待办任务:
1) 将查尔斯河收购药明康德一文中的这句话译成英文:“此时,距离双方高调宣布并购仅过去3个月。”
2) 接着查尔斯河收购药明康德一文的最后一句往下续写。

文档节选:
++++

2010年7月30日,查尔斯河实验室(NYSE:CRL)公告称与中国CRO企业药明康德(NYSE:WX)终止此前达成的16亿美元收购方案,作为赔偿,查尔斯河将支付3000万美元分手费。此时,距离双方高调宣布并购仅过去3个月。查尔斯河与药明康德此前联合宣布,前者将以每股21.25美元“股权+现金”方式收购后者,收购价较之公告前交易日收盘价高出28%。而查尔斯河股东方否决交易的两个原因,则与中国年轻的CRO市场变化形成呼应。
迅速起步的新行业
CRO(Contract Research Organization,合同研究组织)始于欧美,指大型制药企业将一些非核心的研发环节外包,在提高效率的同时,节省30-50%的成本。专业的医药研发外包机构由此应运而生,并逐渐形成可观的市场规模。2009年,世界领先的医药研发外包公司如昆泰(QUINTILES,Nasdaq: QTRN)、科文斯(COVANCE,NYSE:CVD)、PPD(Nasdaq: PPDI)等,各自的年营收均超过10亿美元。

++++

记录数据:
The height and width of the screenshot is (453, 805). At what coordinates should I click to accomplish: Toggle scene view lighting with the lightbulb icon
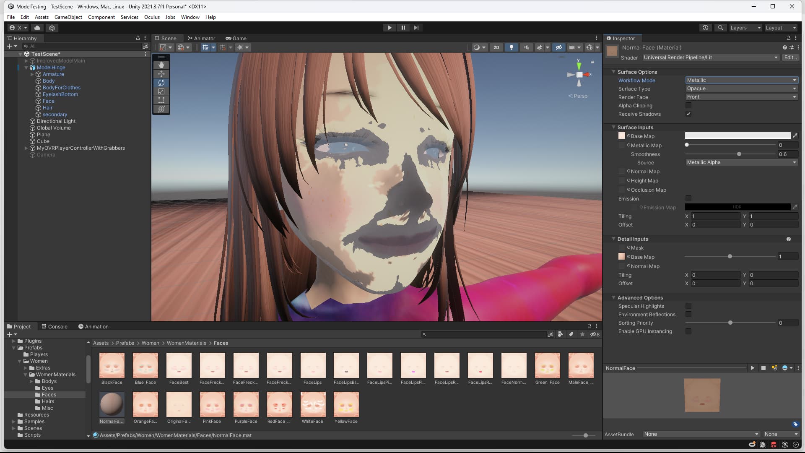[511, 47]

++++

逐项结果:
1) At that point, only three months had passed since the two sides had announced the acquisition with great fanfare.

2)
中国的CRO行业则相对年轻,尽管CRO可以通俗地理解为医药研发环节的代工,不过对技术、设备和人力资本的要求却很高,海归派归国创业及欧美成熟CRO企业跟随大型跨国药企来到中国是CRO行业在中国发展的两大流派。若以2000年药明康德成立为行业元年,则本土CRO企业至今不过10年历史。
不过,这个年轻的行业在中国发展势头非常迅猛,不仅获得了地方政府的大力支持(北京亦庄、上海张江高科技园区已形成CRO产业集群),更以“高附加值、高利润率”的行业特征吸引了风投资本的青睐。启明创投合伙人胡旭波,就曾为2003年错失投资药明康德的机会、与数十倍的收益失之交臂而遗憾不已,之后因继续看好这一细分行业,主导投资了临床试验CRO泰格。2007年,药明康德在纽交所的成功上市点亮了整个行业的前途,之后的良好表现更向中国CRO企业及对此领域有所关注的风投昭示:依靠募集资本实现规模化发展,与客户形成稳定合作关系是一种可行的持续盈利模式。目前国内排名靠前的CRO企业正是在这轮风起的资本追捧中确立了一定的优势,为后来者筑高了行业准入门槛(表1)。
增幅远超整体水平
PE追逐的不仅是CRO行业的高利率,更是中国市场超越整体水平的增速预期。资料显示,全球范围内,CRO公司承担了近1/3的新药开发工作,市场规模以每年20-25%的速度扩容,预计2010年全球CRO市场将达到360亿美元的规模。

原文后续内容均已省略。